Lake in Hancock County, Maine, United States

Beech Hill Pond is a lake in Otis, Hancock County, Maine, in the United States. It is 4.5 miles long, half a mile wide, and up to 104 feet deep. Trout, salmon, and other species of fish have been observed in the lake. Bald eagles and loons also live on the shoreline.

==Location and description==
The pond is located near Maine State Route 180. It is also not far from the community of Ellsworth, Maine. Middle Brook and a number of other small brooks feed into it and Beech Hill Stream flows from the lake. The lake is 4.5 mi long and 12.1 mi around. On average, it is 0.5 mi wide. The average elevation is 199 ft above sea level.
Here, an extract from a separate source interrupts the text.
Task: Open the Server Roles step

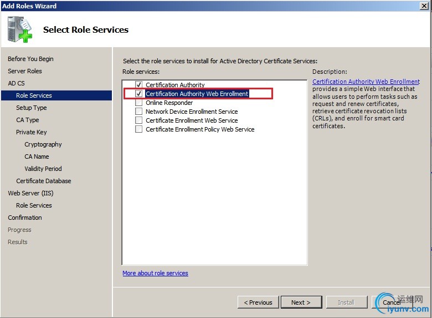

Beech Hill Pond has an area of 1351 acre and a maximum depth of 104 ft. The average depth is 44 ft. The temperature at the surface is 74 F, while at a depth of 100 ft, the temperature is 46 F.

In 1912, the volume of Beach Hill Pond was 322,000,000 cuft.

Beech Hill Pond experiences erosion and also lacks a buffer in some places. The Secchi depth of the lake was approximately 13 m in 1999, 11.5 m in 2003, 9 m in 2004, and 8.5 m in 2007.

==Shoreline==
There is a cave located 12 ft underground on the western side of Beech Hill Pond. Ice has been found in it as late as July, causing it to be known as the "Cold Cellar".

The terrain at the edges of the Beech Hill Pond is relatively steep.

90 percent of the shoreline of Beech Hill Pond is developed. Development in the area has substantially increased since the early 1950s.

Beech Hill Pond can be divided in to five distinct areas:
- Turtle Cove
- Schoolhouse Cove
- Beech Hill Landing / Boatlanding Beach
- Cellarshore / Cellar Cove
- Beechwood Bay

==History==
A public boat landing was built on Beech Hill Pond in 1983.

The Pond was allegedly, according to the Town and BHPA, named for the nearby ‘Beech Hill’, which can be seen from the majority of the shoreline. Beech Hill is named for the types of trees found along its rise.

In 2012, the ice receded from Beech Hill Pond on March 21, which is the earliest that it has left the lake since at least 1878. Prior to 2012, the earliest the ice had receded was April 2 (in 2006) and the latest it had receded was May 17 (in 1888).

==Biology and recreation==
Fish found in Beech Hill Pond include salmon, rainbow trout, lake trout, brook trout, smallmouth bass, and several others. Pickerel are rare in the pond and the white perch population is declining. The largest lake trout in Maine was caught on the lake in 1958. It weighed 31.5 lb. Icefishing is also done on the lake.

Beech Hill Pond was said to be one of the "best bets for Maine lake trout" by Tom Seymour. It is impossible to fish from the lake's shore, although fishing can be done out on the lake.

The pond is a coldwater and warmwater fishery.

A total of 14 adult loons and one chick were observed on Beech Hill Pond in 2007 and 2008. There are two nesting families of bald eagles on the lake.